Seven Steps to Becoming the Perfect VAR

by Rivka Tadjer

When it comes to how small business owners feel about VARs, you can call any market research firm in the industry ­ or any average small business owner, for that matter ­ and they’ll give you the same answer: They’re skeptical at best about the service they’ll get.

The problem is that small business owners know all too well that VARs are more accustomed to catering to the needs of large corporate customers. Their underlying feeling is that because they’re running smaller businesses, with less in-house technical expertise and smaller budgets, they’ll get the shaft when it comes to ongoing service because VARs will focus on their big-ticket customers.

Now, no one is saying that this perception is invariably true. But perception is reality as far as public opinion goes. So bear in mind that it’s a mindset you’ll have to deal with ­ and dispel ­ if you want to make the small business market part of your mainstay business. And as this market grows exponentially over the next few years ­ from today’s number of 8 million-plus small businesses in America to perhaps twice that number over the next decade ­ it may behoove you to go after it.

So what will it take to win over small business owners? You should be aware that they have problems and challenges unique to the size of their businesses, and because of this, they require a special breed of help. That’s your cue. The key is understanding specifically what they need ­ and presently can’t find ­ and then offering the right solution.

Here are seven ways that VAR-related services can help small businesses, as well as methods to go about providing solutions, according to VARs who have managed to foster successful relationships with small business owners.

1. Take Care of Everything, Including Internet Access.
Small businesses do not have the human resources to negotiate with a host of vendors ­ not for the purchase process, and certainly not for the ongoing maintenance and administration headaches technology inevitably triggers. They want one-stop shopping and one-stop service.

WHAT THIS EXERCISE ASKS
**1)** According to the article on small business VARs, how many small businesses are there in America today?
**2)** Translate this sentence from the article on small business VARs into Spanish: "They want one-stop shopping and one-stop service."

Screen grounding records:
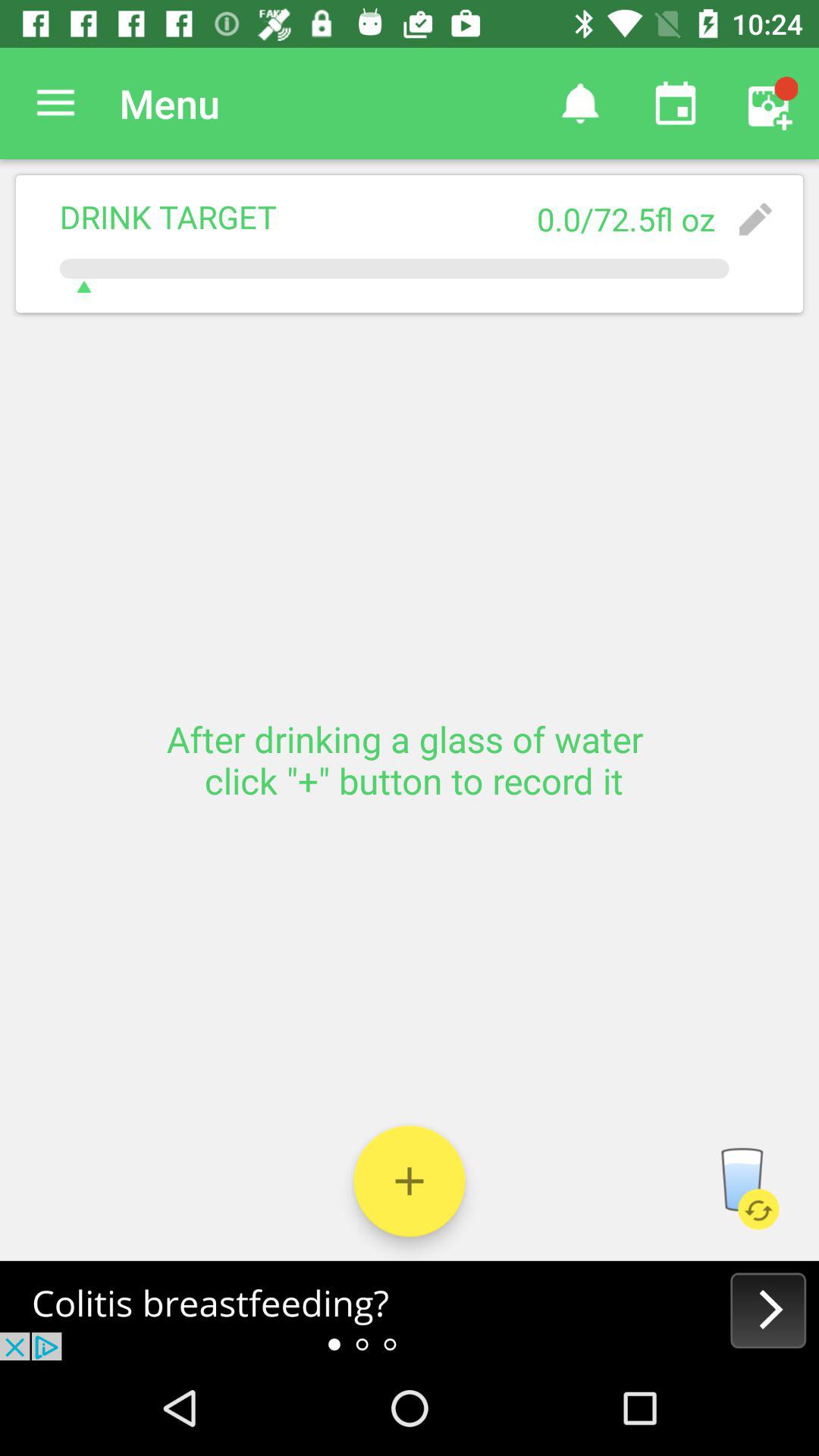
add symbol (409, 1181)
Given the description of an element on the screen output the (x, y) to click on. 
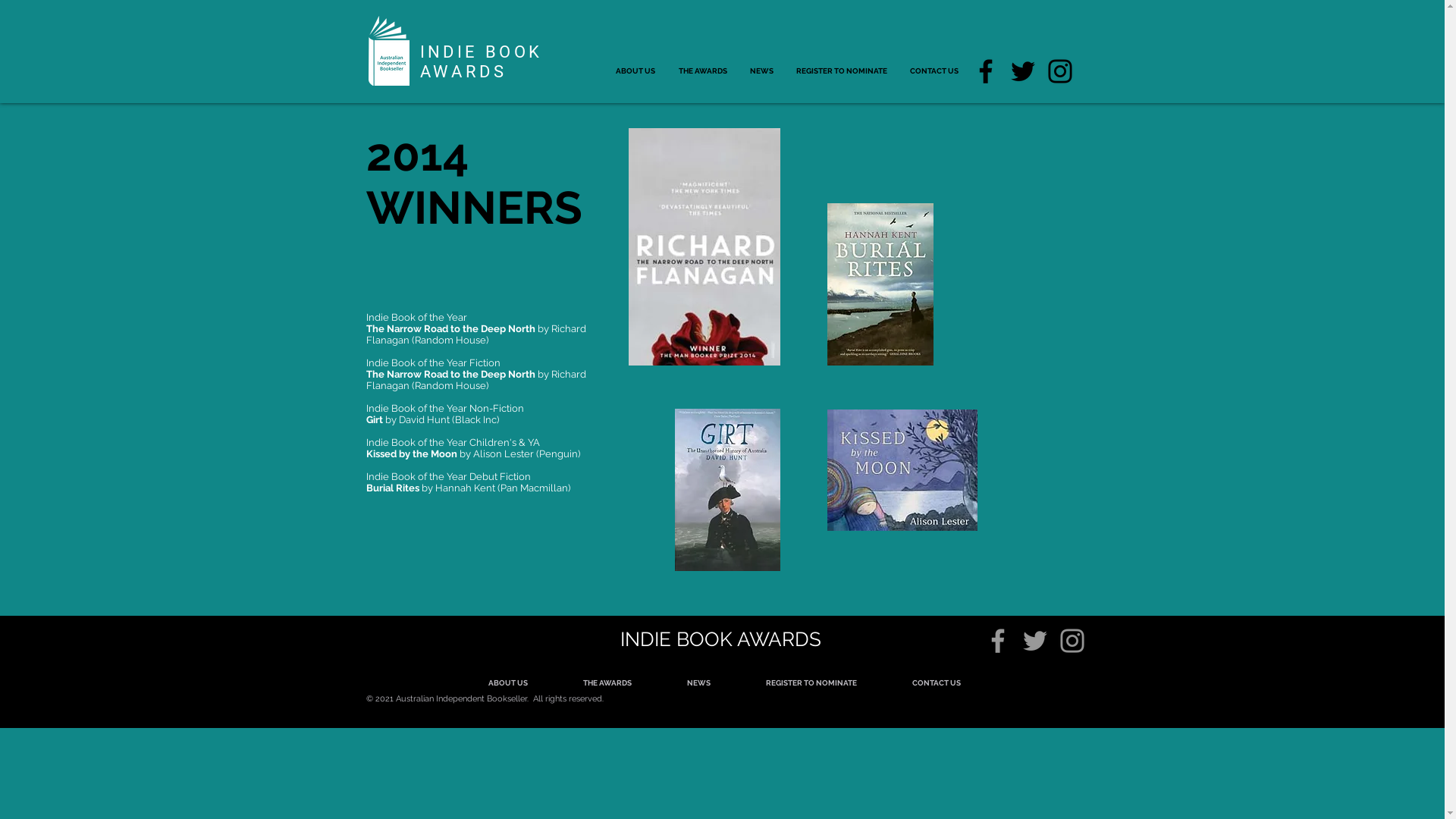
REGISTER TO NOMINATE Element type: text (811, 683)
NEWS Element type: text (761, 71)
THE AWARDS Element type: text (606, 683)
Kissed by the moon high res.jpg Element type: hover (901, 469)
REGISTER TO NOMINATE Element type: text (840, 71)
burial-rites.jpg Element type: hover (879, 283)
INDIE BOOK AWARDS Element type: text (481, 61)
NEWS Element type: text (698, 683)
CONTACT US Element type: text (936, 683)
ABOUT US Element type: text (634, 71)
CONTACT US Element type: text (933, 71)
ABOUT US Element type: text (507, 683)
Narrow Raod to the Deep North.jpg Element type: hover (703, 246)
Girt.jpg Element type: hover (727, 489)
THE AWARDS Element type: text (702, 71)
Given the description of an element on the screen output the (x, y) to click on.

ANSWERS FOR THE TASKS
**1)** 8 million-plus.

**2)** Quieren compras centralizadas en un solo lugar y servicio centralizado en un solo lugar.